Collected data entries
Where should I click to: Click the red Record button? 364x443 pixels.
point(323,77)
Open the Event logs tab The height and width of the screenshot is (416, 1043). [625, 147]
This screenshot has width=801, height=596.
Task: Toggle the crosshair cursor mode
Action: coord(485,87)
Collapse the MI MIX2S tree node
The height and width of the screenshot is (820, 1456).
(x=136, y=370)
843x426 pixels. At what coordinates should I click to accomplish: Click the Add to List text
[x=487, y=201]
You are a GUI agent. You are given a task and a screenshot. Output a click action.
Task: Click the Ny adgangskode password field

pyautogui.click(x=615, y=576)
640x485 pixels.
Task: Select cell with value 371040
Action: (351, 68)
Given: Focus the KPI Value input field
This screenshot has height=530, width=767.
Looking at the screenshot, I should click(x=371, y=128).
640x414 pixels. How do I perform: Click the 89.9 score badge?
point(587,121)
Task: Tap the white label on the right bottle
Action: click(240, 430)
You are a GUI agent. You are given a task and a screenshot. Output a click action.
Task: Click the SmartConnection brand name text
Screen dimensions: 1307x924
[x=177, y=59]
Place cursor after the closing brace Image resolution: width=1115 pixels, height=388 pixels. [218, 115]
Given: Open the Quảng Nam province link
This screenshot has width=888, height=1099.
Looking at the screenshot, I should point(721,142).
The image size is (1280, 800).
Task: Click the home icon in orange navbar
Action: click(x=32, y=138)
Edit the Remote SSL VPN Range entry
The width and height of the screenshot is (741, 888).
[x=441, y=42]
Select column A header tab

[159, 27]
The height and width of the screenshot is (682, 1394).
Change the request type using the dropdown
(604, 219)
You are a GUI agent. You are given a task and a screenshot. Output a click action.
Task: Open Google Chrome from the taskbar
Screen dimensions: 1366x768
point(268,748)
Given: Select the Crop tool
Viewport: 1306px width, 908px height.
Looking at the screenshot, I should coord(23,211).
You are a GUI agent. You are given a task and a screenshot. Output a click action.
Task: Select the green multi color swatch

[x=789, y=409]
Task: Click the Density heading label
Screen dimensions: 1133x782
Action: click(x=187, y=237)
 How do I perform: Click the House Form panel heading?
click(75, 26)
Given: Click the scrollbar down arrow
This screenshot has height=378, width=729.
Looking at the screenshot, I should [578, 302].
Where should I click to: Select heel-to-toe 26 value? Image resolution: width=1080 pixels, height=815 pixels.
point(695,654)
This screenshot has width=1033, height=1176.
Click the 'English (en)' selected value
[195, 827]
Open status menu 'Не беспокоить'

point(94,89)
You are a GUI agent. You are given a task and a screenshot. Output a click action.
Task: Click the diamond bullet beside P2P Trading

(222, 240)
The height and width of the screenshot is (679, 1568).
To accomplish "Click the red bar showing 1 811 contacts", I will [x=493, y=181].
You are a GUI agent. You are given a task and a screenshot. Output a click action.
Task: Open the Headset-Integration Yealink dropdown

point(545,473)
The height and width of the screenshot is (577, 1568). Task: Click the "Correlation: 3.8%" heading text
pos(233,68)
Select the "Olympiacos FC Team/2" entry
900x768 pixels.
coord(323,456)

Problem description ▸ Every record above is to be transcribed exactly.

Answer section ▸
Where should I click to: Click the red Record button? 364x443 pixels.
point(323,77)
Open the Event logs tab The height and width of the screenshot is (416, 1043). [625, 147]
This screenshot has width=801, height=596.
Task: Toggle the crosshair cursor mode
Action: coord(485,87)
Collapse the MI MIX2S tree node
The height and width of the screenshot is (820, 1456).
(x=136, y=370)
843x426 pixels. At what coordinates should I click to accomplish: Click the Add to List text
[x=487, y=201]
You are a GUI agent. You are given a task and a screenshot. Output a click action.
Task: Click the Ny adgangskode password field

pyautogui.click(x=615, y=576)
640x485 pixels.
Task: Select cell with value 371040
Action: (351, 68)
Given: Focus the KPI Value input field
This screenshot has height=530, width=767.
Looking at the screenshot, I should click(x=371, y=128).
640x414 pixels. How do I perform: Click the 89.9 score badge?
point(587,121)
Task: Tap the white label on the right bottle
Action: click(240, 430)
You are a GUI agent. You are given a task and a screenshot. Output a click action.
Task: Click the SmartConnection brand name text
Screen dimensions: 1307x924
[x=177, y=59]
Place cursor after the closing brace Image resolution: width=1115 pixels, height=388 pixels. [218, 115]
Given: Open the Quảng Nam province link
This screenshot has width=888, height=1099.
Looking at the screenshot, I should point(721,142).
The image size is (1280, 800).
Task: Click the home icon in orange navbar
Action: click(x=32, y=138)
Edit the Remote SSL VPN Range entry
The width and height of the screenshot is (741, 888).
[x=441, y=42]
Select column A header tab

[159, 27]
The height and width of the screenshot is (682, 1394).
Change the request type using the dropdown
(604, 219)
You are a GUI agent. You are given a task and a screenshot. Output a click action.
Task: Open Google Chrome from the taskbar
Screen dimensions: 1366x768
point(268,748)
Given: Select the Crop tool
Viewport: 1306px width, 908px height.
Looking at the screenshot, I should coord(23,211).
You are a GUI agent. You are given a task and a screenshot. Output a click action.
Task: Select the green multi color swatch

[x=789, y=409]
Task: Click the Density heading label
Screen dimensions: 1133x782
Action: click(x=187, y=237)
 How do I perform: Click the House Form panel heading?
click(75, 26)
Given: Click the scrollbar down arrow
This screenshot has height=378, width=729.
Looking at the screenshot, I should [578, 302].
Where should I click to: Select heel-to-toe 26 value? Image resolution: width=1080 pixels, height=815 pixels.
point(695,654)
This screenshot has width=1033, height=1176.
Click the 'English (en)' selected value
[195, 827]
Open status menu 'Не беспокоить'

point(94,89)
You are a GUI agent. You are given a task and a screenshot. Output a click action.
Task: Click the diamond bullet beside P2P Trading

(222, 240)
The height and width of the screenshot is (679, 1568).
To accomplish "Click the red bar showing 1 811 contacts", I will [x=493, y=181].
You are a GUI agent. You are given a task and a screenshot. Output a click action.
Task: Open the Headset-Integration Yealink dropdown

point(545,473)
The height and width of the screenshot is (577, 1568). Task: Click the "Correlation: 3.8%" heading text
pos(233,68)
Select the "Olympiacos FC Team/2" entry
900x768 pixels.
coord(323,456)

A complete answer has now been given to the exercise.